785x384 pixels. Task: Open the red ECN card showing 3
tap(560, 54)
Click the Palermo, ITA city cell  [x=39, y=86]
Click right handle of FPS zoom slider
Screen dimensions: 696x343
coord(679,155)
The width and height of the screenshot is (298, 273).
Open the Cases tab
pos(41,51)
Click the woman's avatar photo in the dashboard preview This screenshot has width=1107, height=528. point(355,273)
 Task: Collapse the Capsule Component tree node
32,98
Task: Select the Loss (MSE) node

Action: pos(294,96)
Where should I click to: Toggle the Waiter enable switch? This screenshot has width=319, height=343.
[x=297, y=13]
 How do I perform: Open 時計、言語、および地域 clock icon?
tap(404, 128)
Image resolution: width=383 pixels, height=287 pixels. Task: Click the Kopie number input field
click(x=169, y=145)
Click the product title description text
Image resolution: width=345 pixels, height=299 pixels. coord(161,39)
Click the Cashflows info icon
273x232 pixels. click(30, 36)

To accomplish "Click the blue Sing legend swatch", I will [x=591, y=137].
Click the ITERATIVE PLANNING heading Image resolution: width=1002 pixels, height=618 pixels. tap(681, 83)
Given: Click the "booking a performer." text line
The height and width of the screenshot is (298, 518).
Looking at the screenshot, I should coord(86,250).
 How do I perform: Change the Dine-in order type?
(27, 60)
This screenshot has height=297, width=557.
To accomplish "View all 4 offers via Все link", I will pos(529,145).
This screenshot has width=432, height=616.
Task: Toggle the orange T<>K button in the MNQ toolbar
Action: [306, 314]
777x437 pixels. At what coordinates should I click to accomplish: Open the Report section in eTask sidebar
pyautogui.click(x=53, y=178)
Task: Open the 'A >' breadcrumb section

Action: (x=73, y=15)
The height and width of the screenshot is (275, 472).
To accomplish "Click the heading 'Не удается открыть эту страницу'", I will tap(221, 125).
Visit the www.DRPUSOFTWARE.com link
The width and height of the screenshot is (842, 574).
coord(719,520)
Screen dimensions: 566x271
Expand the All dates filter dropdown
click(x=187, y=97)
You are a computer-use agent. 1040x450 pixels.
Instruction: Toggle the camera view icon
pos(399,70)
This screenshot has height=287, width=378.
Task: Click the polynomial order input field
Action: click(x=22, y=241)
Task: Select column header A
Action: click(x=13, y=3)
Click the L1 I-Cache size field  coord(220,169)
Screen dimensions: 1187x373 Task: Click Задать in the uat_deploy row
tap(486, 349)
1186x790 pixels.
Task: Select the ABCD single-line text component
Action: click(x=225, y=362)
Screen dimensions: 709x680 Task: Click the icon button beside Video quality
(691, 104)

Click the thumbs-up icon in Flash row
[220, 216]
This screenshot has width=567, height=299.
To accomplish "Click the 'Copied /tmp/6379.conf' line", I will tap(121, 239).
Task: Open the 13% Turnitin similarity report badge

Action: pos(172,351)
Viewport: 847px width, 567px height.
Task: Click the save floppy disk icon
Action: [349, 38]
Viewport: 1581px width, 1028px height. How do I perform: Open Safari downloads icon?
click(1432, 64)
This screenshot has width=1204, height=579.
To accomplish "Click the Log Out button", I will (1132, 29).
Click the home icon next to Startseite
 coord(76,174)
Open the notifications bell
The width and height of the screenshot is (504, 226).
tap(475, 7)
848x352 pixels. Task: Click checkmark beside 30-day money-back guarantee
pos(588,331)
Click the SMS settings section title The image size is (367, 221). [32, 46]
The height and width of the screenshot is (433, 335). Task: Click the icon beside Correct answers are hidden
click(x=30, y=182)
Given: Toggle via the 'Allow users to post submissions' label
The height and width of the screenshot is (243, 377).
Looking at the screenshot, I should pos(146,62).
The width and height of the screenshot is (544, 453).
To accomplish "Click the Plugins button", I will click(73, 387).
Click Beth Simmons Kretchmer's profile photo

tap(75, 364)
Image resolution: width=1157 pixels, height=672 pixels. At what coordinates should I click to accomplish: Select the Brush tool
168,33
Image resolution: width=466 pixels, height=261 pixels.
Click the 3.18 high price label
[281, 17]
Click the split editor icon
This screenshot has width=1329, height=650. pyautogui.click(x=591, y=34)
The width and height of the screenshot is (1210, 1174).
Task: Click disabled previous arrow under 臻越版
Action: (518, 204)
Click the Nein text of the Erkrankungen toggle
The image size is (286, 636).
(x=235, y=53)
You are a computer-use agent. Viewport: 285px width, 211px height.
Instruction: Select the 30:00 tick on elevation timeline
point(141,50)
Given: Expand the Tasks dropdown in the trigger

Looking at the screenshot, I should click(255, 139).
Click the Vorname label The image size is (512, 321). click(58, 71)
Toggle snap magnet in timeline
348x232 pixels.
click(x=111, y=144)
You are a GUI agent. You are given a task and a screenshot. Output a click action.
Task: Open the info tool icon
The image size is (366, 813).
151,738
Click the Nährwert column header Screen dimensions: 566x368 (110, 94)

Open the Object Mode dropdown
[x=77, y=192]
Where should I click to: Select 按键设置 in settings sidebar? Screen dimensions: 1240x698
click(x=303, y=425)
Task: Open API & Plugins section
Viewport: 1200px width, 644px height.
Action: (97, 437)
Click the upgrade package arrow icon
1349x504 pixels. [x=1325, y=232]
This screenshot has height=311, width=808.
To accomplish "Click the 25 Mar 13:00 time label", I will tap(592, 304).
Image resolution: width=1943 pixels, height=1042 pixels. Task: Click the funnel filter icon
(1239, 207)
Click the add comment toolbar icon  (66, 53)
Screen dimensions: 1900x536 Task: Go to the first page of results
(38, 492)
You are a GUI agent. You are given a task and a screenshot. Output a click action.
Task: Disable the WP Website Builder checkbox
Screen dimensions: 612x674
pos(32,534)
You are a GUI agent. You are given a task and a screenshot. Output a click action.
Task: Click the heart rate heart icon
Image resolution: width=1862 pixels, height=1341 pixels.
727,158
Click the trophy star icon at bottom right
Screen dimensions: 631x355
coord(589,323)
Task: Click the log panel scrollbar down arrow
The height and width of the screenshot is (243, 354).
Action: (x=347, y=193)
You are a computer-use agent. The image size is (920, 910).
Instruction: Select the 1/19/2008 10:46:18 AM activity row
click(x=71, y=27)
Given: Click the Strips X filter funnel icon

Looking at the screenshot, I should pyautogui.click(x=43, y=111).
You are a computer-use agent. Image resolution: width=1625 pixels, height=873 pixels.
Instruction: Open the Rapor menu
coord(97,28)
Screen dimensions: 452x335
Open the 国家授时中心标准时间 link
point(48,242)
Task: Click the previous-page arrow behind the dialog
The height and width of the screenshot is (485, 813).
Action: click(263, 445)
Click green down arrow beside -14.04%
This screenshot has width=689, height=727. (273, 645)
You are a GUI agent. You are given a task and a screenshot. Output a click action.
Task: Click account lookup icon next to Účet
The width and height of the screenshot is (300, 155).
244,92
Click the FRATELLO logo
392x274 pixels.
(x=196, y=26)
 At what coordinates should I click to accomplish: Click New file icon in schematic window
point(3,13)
- - - - -
What to work on: Rewrite the rows between the first one and the line holding "tap(404, 128)", inclusive, with "Waiter" swapped for "Cashier" and nothing else changed.

Completed exercise:
785x384 pixels. Task: Open the red ECN card showing 3
tap(560, 54)
Click the Palermo, ITA city cell  [x=39, y=86]
Click right handle of FPS zoom slider
Screen dimensions: 696x343
coord(679,155)
The width and height of the screenshot is (298, 273).
Open the Cases tab
pos(41,51)
Click the woman's avatar photo in the dashboard preview This screenshot has width=1107, height=528. point(355,273)
 Task: Collapse the Capsule Component tree node
32,98
Task: Select the Loss (MSE) node

Action: pos(294,96)
Where should I click to: Toggle the Cashier enable switch? This screenshot has width=319, height=343.
[x=297, y=13]
 How do I perform: Open 時計、言語、および地域 clock icon?
tap(404, 128)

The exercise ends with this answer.